En octubre de 1999 fue inaugurada la Planta Coronel y en noviembre de 2001, la Planta Mejillones. Estas dos plantas poseen características tecnológicas y estéticas especiales que las hacen novedosas y atractivas. Con respecto a la estética, destaca el concepto con que fueron diseñados los terrenos donde no existen instalaciones físicas, ya que las áreas verdes son privilegiadas y maximizadas. En este sentido, resalta particularmente la Planta Mejillones, ubicada en pleno Desierto de Atacama, con 24 mil metros cuadrados de áreas verdes, desarrolladas junto con la implementación de un proceso de tratamiento de aguas salinas, utilizando la tecnología de osmosis inversa (desalinización).Las tecnologías utilizadas en ambas plantas, tanto para las operaciones como para el monitoreo de éstas, son de última generación. Adicionalmente, todo el flujo de materiales que se genera en los procesos de las dos plantas se desarrolla en condiciones protegidas del medio exterior y en cada punto de transferencia existen captadores de polvo y filtros para el control de emisiones.
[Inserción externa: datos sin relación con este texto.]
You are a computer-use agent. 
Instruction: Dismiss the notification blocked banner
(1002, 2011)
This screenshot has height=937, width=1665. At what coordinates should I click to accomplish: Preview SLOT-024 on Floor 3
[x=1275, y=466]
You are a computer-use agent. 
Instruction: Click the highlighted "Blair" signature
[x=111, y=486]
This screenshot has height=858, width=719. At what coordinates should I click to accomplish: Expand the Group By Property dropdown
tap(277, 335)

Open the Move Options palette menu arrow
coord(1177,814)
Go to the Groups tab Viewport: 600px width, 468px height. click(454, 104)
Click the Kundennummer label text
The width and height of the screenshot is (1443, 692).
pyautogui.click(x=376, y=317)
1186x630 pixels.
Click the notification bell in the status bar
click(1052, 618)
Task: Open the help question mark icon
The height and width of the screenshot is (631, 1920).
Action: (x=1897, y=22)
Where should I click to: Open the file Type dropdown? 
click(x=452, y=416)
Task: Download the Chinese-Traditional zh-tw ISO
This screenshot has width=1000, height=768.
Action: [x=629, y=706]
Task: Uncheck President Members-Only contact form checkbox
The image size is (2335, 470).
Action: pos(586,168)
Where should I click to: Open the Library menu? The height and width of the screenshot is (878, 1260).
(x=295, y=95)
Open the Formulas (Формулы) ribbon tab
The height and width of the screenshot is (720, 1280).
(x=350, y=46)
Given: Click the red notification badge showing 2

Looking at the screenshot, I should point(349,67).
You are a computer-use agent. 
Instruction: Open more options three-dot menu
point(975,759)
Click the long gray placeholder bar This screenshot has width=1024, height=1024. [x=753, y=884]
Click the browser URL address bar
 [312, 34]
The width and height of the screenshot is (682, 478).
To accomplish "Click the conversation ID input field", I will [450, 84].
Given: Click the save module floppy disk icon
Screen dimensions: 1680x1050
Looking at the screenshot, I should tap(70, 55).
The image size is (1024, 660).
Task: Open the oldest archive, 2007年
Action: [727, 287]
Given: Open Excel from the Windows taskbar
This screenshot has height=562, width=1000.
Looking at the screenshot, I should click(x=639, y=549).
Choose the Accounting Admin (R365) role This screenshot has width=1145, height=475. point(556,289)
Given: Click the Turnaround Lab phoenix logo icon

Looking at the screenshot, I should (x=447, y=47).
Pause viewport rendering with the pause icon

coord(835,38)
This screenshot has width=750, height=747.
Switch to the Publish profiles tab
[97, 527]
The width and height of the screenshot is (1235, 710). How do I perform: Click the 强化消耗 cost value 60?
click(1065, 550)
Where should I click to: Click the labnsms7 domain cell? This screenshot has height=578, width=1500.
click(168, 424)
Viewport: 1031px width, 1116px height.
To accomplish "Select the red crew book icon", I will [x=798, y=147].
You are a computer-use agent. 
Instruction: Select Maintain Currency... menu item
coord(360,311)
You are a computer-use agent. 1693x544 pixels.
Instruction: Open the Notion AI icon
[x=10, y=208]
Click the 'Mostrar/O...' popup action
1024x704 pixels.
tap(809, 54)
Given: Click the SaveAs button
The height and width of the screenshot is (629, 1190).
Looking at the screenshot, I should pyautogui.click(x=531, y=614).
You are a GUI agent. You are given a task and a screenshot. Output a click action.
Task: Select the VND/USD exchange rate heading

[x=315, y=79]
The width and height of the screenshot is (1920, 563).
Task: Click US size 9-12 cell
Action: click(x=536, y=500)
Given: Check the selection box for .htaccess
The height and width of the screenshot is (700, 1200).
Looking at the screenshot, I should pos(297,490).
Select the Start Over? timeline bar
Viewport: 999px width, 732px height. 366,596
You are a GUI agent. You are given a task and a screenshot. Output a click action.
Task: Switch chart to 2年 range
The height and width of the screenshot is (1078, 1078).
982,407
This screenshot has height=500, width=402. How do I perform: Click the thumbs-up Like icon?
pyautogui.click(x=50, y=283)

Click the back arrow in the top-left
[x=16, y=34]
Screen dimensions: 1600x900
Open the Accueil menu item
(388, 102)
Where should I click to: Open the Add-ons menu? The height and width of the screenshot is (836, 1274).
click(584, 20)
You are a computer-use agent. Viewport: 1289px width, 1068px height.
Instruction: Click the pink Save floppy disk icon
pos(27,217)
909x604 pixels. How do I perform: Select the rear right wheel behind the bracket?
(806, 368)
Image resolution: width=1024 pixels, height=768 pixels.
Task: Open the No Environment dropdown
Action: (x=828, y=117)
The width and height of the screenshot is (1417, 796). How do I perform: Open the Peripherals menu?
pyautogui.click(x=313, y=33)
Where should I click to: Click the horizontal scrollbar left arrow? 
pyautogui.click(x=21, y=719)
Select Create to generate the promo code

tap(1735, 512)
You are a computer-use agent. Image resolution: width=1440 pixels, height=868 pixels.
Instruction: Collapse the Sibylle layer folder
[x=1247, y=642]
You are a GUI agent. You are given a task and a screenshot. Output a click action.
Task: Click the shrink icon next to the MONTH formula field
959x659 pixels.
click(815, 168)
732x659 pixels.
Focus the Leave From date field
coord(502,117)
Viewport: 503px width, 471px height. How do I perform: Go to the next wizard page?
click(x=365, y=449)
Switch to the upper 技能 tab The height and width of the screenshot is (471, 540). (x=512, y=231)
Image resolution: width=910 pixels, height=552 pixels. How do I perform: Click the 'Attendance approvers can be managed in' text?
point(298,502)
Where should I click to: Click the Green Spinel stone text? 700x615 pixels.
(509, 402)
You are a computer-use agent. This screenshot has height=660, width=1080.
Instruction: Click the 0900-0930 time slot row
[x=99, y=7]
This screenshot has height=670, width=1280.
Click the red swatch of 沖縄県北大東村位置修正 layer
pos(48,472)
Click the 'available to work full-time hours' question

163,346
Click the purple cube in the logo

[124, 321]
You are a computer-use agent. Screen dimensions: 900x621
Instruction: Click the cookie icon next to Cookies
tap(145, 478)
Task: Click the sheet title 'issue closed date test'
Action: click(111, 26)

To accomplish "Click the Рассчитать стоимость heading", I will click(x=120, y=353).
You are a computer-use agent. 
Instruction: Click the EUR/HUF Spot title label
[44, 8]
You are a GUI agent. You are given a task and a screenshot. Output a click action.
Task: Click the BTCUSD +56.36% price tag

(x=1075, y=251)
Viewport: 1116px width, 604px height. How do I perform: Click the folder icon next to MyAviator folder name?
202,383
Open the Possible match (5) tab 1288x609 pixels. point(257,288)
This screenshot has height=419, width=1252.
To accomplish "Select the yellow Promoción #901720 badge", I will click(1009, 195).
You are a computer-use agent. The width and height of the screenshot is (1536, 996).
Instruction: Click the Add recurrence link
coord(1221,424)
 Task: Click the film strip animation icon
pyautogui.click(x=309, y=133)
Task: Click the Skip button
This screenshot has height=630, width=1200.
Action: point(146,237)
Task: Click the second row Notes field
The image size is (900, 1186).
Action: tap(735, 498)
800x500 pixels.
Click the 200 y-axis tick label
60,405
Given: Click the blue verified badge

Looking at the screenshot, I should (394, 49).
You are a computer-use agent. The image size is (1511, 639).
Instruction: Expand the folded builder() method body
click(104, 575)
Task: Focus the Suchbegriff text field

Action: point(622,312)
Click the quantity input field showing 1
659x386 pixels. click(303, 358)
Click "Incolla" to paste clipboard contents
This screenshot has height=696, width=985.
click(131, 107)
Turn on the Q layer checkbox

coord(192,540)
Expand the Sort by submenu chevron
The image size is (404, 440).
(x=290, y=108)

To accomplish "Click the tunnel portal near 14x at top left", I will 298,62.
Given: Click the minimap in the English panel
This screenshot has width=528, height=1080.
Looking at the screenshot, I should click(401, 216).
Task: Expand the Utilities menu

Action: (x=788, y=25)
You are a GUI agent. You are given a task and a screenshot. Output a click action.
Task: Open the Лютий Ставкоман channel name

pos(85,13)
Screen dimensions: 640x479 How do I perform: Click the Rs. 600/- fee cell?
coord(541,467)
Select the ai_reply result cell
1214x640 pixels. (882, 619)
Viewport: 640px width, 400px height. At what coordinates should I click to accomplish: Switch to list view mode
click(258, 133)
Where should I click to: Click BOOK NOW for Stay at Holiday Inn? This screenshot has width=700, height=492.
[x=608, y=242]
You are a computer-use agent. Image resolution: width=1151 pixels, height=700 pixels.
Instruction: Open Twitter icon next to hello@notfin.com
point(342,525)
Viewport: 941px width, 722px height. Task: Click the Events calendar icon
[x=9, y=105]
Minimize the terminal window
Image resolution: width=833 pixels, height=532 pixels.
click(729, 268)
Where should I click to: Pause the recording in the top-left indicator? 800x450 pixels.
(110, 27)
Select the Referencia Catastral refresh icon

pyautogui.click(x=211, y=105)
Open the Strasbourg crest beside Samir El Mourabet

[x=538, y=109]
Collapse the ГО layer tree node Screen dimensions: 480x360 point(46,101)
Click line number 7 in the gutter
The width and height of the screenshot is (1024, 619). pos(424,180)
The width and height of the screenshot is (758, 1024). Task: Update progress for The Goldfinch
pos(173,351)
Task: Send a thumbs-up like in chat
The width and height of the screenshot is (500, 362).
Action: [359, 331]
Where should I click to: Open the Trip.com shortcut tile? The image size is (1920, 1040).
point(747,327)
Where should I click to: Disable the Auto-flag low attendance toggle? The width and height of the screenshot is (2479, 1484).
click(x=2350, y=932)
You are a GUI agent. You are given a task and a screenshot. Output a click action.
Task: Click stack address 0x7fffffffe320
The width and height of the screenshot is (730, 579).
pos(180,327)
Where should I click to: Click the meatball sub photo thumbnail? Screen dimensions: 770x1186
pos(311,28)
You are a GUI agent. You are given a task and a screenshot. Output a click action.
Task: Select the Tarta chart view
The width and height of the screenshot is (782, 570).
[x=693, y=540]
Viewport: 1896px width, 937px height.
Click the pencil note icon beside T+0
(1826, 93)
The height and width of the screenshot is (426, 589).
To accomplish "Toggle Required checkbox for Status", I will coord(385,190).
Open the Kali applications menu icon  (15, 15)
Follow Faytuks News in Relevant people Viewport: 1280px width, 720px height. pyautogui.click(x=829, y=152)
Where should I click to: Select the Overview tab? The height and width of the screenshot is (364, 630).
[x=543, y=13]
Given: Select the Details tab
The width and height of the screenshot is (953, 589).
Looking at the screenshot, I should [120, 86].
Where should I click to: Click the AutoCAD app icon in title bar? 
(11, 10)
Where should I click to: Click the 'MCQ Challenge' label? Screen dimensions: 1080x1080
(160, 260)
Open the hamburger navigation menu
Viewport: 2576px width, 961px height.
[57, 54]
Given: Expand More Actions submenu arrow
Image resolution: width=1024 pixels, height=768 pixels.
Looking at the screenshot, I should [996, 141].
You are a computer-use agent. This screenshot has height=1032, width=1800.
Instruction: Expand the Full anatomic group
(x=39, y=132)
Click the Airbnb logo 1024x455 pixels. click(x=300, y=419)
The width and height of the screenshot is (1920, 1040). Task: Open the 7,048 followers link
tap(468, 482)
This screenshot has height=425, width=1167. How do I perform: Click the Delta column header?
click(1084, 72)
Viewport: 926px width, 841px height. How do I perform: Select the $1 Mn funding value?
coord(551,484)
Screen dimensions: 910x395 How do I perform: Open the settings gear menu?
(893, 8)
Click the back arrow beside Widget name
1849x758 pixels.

Las dos plantas realizan su proceso de elaboración de cemento a partir de la molienda de materias primas. Por el tipo de proceso que desarrollan, su comportamiento ambiental está determinado por el nivel de emisiones de polvo que puedan generar. Ambas plantas están diseñadas para un nivel de emisión garantizado de 25 mg/m3N de material particulado.
La construcción y puesta en marcha de las plantas Coronel y Mejillones requirieron de una inversión cercana a los 60 millones de dólares. De este monto, una parte significativa se destinó a la adquisición de equipos y construcción de instalaciones que garantizan el desempeño sustentable de ambas operaciones en el tiempo. Es así como, en la Planta Coronel se utilizó cerca de un 10% del total de su inversión para dichas actividades, y en la Planta Mejillones, más de 15%.